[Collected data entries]
┌──

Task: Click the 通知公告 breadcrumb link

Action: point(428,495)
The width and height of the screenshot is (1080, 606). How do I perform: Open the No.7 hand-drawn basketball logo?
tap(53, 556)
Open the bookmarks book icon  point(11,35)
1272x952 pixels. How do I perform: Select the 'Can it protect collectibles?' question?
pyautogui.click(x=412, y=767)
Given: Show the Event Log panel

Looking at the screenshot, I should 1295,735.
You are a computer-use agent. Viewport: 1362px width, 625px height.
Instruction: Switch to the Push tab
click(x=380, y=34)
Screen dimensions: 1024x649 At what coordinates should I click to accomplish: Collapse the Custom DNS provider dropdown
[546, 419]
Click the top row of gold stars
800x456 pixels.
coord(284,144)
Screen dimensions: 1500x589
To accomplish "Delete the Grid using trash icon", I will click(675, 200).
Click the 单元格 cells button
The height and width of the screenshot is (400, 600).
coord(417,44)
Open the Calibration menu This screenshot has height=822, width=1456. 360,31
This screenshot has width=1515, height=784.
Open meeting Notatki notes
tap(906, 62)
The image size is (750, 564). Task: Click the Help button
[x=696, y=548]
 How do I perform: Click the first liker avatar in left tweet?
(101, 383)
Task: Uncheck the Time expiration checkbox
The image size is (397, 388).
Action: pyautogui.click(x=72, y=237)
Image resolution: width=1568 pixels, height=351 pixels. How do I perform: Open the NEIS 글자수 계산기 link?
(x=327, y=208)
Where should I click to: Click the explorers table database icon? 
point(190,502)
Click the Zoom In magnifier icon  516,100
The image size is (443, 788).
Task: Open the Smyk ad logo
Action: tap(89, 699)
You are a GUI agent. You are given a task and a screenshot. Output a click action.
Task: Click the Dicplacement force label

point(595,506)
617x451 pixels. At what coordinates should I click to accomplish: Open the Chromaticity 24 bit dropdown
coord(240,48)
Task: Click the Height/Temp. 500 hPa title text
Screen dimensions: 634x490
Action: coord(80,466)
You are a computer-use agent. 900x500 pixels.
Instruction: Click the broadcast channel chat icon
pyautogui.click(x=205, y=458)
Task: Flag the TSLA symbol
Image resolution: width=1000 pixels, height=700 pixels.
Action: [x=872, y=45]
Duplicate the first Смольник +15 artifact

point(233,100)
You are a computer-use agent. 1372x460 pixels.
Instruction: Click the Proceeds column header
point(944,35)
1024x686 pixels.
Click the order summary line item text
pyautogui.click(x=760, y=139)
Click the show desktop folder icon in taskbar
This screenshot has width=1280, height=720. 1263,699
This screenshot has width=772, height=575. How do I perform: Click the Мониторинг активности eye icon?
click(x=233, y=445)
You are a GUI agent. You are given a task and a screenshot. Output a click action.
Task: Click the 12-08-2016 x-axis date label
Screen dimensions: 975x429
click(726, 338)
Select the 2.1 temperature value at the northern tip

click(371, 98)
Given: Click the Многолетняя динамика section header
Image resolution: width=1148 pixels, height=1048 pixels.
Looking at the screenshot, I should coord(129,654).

└──

WHAT IS EXPECTED –
Repeat the data in full, keeping each word exactly as it is.

ANSWER TO THE EXERCISE –
Task: Click the 通知公告 breadcrumb link

Action: point(428,495)
The width and height of the screenshot is (1080, 606). How do I perform: Open the No.7 hand-drawn basketball logo?
tap(53, 556)
Open the bookmarks book icon  point(11,35)
1272x952 pixels. How do I perform: Select the 'Can it protect collectibles?' question?
pyautogui.click(x=412, y=767)
Given: Show the Event Log panel

Looking at the screenshot, I should 1295,735.
You are a computer-use agent. Viewport: 1362px width, 625px height.
Instruction: Switch to the Push tab
click(x=380, y=34)
Screen dimensions: 1024x649 At what coordinates should I click to accomplish: Collapse the Custom DNS provider dropdown
[546, 419]
Click the top row of gold stars
800x456 pixels.
coord(284,144)
Screen dimensions: 1500x589
To accomplish "Delete the Grid using trash icon", I will click(675, 200).
Click the 单元格 cells button
The height and width of the screenshot is (400, 600).
coord(417,44)
Open the Calibration menu This screenshot has height=822, width=1456. 360,31
This screenshot has width=1515, height=784.
Open meeting Notatki notes
tap(906, 62)
The image size is (750, 564). Task: Click the Help button
[x=696, y=548]
 How do I perform: Click the first liker avatar in left tweet?
(101, 383)
Task: Uncheck the Time expiration checkbox
The image size is (397, 388).
Action: pyautogui.click(x=72, y=237)
Image resolution: width=1568 pixels, height=351 pixels. How do I perform: Open the NEIS 글자수 계산기 link?
(x=327, y=208)
Where should I click to: Click the explorers table database icon? 
point(190,502)
Click the Zoom In magnifier icon  516,100
The image size is (443, 788).
Task: Open the Smyk ad logo
Action: tap(89, 699)
You are a GUI agent. You are given a task and a screenshot. Output a click action.
Task: Click the Dicplacement force label

point(595,506)
617x451 pixels. At what coordinates should I click to accomplish: Open the Chromaticity 24 bit dropdown
coord(240,48)
Task: Click the Height/Temp. 500 hPa title text
Screen dimensions: 634x490
Action: coord(80,466)
You are a computer-use agent. 900x500 pixels.
Instruction: Click the broadcast channel chat icon
pyautogui.click(x=205, y=458)
Task: Flag the TSLA symbol
Image resolution: width=1000 pixels, height=700 pixels.
Action: [x=872, y=45]
Duplicate the first Смольник +15 artifact

point(233,100)
You are a computer-use agent. 1372x460 pixels.
Instruction: Click the Proceeds column header
point(944,35)
1024x686 pixels.
Click the order summary line item text
pyautogui.click(x=760, y=139)
Click the show desktop folder icon in taskbar
This screenshot has width=1280, height=720. 1263,699
This screenshot has width=772, height=575. How do I perform: Click the Мониторинг активности eye icon?
click(x=233, y=445)
You are a GUI agent. You are given a task and a screenshot. Output a click action.
Task: Click the 12-08-2016 x-axis date label
Screen dimensions: 975x429
click(726, 338)
Select the 2.1 temperature value at the northern tip

click(371, 98)
Given: Click the Многолетняя динамика section header
Image resolution: width=1148 pixels, height=1048 pixels.
Looking at the screenshot, I should coord(129,654).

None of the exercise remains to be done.